Federal prosecutors have charged hundreds of people with allegedly defrauding the US government’s health care system out of a combined $2 billion. And many of the charged are doctors who are also being accused of aiding the opioid crisis by illegally prescribing more than 13 million doses of powerful, addictive painkillers to vulnerable patients.
The US Department of Justice announced the charges on Thursday, declaring it to be the single largest health care fraud enforcement action ever taken. More than 600 people across 58 federal districts are charged with participating in schemes that amounted to more than $2 billion in fraudulent billings made to private and public insurance providers, such as Medicare and Medicaid. Of those, more than 150 defendants—of which 76 are doctors—are also charged with illegally prescribing and distributing opioids and other mind-altering narcotics, such as sleeping pills.

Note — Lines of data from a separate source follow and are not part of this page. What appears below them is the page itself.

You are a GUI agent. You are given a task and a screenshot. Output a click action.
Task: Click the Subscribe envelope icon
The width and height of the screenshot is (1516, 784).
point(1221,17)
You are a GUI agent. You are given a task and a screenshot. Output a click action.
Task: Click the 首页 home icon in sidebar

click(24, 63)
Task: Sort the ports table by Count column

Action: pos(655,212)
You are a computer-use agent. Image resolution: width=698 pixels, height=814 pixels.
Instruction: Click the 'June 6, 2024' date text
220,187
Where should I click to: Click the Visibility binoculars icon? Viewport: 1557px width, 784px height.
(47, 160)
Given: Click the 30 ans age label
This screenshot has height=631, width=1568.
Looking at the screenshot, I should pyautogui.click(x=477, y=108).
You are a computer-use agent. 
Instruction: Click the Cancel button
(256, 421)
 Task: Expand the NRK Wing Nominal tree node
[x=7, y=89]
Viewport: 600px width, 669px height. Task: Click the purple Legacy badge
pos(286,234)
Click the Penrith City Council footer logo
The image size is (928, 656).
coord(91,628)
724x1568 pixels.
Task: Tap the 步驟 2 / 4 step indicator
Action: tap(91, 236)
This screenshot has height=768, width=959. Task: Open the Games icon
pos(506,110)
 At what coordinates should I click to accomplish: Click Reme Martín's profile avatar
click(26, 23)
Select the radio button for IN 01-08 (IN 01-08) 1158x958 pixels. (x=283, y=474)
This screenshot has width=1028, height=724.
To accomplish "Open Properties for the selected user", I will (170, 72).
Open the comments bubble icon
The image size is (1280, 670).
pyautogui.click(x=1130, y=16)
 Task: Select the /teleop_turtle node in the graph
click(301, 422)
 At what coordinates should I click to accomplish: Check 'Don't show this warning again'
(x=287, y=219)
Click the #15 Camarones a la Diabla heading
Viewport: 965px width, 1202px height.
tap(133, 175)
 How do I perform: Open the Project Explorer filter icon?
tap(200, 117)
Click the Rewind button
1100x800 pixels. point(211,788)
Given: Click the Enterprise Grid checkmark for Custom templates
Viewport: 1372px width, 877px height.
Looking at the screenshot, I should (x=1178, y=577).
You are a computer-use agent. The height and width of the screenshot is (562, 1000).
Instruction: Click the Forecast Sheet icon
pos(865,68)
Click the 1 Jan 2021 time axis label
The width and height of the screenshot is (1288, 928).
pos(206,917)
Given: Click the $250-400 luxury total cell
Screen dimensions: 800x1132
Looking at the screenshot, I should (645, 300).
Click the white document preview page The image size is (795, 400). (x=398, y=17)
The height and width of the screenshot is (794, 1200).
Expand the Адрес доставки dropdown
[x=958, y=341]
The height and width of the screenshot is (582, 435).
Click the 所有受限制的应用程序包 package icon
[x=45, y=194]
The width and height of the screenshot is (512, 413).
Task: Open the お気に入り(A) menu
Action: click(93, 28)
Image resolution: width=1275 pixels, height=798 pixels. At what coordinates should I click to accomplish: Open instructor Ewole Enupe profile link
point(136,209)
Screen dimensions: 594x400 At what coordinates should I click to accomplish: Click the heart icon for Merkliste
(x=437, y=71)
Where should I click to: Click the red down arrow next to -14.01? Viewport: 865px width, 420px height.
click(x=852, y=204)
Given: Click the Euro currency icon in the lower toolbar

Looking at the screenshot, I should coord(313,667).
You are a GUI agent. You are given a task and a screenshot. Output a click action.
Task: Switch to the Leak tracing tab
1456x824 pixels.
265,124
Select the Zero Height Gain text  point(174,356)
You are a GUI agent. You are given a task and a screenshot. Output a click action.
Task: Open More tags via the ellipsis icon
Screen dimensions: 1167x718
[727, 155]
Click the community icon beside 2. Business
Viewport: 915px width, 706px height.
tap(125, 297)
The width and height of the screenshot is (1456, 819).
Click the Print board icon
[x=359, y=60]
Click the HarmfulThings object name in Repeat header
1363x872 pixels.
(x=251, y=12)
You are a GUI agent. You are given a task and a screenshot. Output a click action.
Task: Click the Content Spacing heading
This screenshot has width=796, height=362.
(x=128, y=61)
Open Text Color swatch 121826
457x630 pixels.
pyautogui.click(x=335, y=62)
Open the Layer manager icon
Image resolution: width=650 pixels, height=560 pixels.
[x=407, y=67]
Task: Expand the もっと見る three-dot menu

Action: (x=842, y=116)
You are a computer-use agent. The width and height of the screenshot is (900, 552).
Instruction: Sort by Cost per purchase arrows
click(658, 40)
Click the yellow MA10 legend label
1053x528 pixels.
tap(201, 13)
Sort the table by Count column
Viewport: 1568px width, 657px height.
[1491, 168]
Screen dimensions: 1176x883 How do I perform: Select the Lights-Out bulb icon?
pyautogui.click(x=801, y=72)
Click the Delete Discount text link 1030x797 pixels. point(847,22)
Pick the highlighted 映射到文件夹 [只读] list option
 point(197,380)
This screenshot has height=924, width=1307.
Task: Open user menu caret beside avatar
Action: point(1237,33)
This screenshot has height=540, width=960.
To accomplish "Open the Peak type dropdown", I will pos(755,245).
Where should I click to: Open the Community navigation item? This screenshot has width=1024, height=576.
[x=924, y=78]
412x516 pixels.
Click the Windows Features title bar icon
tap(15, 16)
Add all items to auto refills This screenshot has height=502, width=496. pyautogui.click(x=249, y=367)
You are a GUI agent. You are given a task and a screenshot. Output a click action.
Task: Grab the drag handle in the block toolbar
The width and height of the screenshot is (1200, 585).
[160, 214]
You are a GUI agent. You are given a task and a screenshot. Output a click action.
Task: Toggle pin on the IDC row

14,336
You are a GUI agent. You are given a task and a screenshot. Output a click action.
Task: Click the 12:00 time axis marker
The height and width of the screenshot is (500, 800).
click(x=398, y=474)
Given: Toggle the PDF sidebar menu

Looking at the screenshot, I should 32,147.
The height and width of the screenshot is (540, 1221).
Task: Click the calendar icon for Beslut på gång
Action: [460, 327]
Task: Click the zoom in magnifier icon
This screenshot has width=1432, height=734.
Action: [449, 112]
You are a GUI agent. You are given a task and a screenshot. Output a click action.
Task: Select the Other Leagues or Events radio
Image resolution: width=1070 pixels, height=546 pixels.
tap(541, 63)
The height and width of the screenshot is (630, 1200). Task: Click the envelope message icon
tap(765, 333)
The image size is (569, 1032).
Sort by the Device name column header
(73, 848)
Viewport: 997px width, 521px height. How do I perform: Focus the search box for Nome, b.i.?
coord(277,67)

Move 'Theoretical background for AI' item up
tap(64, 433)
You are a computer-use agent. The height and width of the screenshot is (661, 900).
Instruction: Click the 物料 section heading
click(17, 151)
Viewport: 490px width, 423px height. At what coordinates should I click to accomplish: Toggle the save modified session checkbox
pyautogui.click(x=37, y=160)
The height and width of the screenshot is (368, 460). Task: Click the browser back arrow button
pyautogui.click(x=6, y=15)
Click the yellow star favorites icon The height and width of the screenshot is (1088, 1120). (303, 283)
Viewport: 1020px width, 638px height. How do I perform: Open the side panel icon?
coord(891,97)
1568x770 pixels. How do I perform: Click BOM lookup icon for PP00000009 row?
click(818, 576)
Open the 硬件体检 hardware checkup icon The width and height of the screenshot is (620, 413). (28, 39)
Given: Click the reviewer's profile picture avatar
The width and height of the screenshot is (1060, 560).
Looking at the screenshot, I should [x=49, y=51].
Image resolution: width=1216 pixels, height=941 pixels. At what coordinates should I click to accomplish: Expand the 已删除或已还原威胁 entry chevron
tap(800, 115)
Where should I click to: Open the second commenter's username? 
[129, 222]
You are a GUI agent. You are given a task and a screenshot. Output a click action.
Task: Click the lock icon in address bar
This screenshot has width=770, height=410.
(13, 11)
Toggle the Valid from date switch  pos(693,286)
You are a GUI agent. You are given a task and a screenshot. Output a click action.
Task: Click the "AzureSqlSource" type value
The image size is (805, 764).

“This is the most fraud, the most defendants, and the most doctors ever charged in a single operation—and we have evidence that our ongoing work has stopped or prevented billions of dollars’ worth of fraud,” said Attorney General Jeff Sessions in a statement.
The defendants, which also include patient recruiters, pharmacy owners, and patients themselves, are said to have provided doctors access to patient information in exchange for cash kickbacks. These doctors are then alleged to have submitted claims to insurance providers for unneeded treatments and services that often never ended up in the patient’s hands. Instead, as allegedly seen in a scheme in southern Texas that involved 48 co-conspirators, pharmacies would use these fraudulent prescriptions to amass a bulk supply of opioids that were then sold to drug couriers for millions of dollars.
Other types of alleged schemes highlighted by the DOJ on Thursday included a $7 million conspiracy in Brooklyn, NY that had patients referred to an ambulette company in exchange for kickbacks. In Tennessee, five defendants were charged with aiding a more than $2.5 million conspiracy that involved fraudulently billed medical equipment. And in Illinois, 21 individuals were charged with defrauding insurers via fake home health and dental services.
The department of Health and Human Services announced its own similar crackdown. Since July 2017, the agency reported Thursday, it has barred 2,700 people from being able to participate in all federal health programs. The tally includes 587 health care providers who have been reprimanded for “conduct related to opioid diversion and abuse.”’
The federal crackdown is unrelated to recent lawsuits, brought by state attorneys, that accuse opioid drug companies of marketing opioids as being less addictive than they actually are.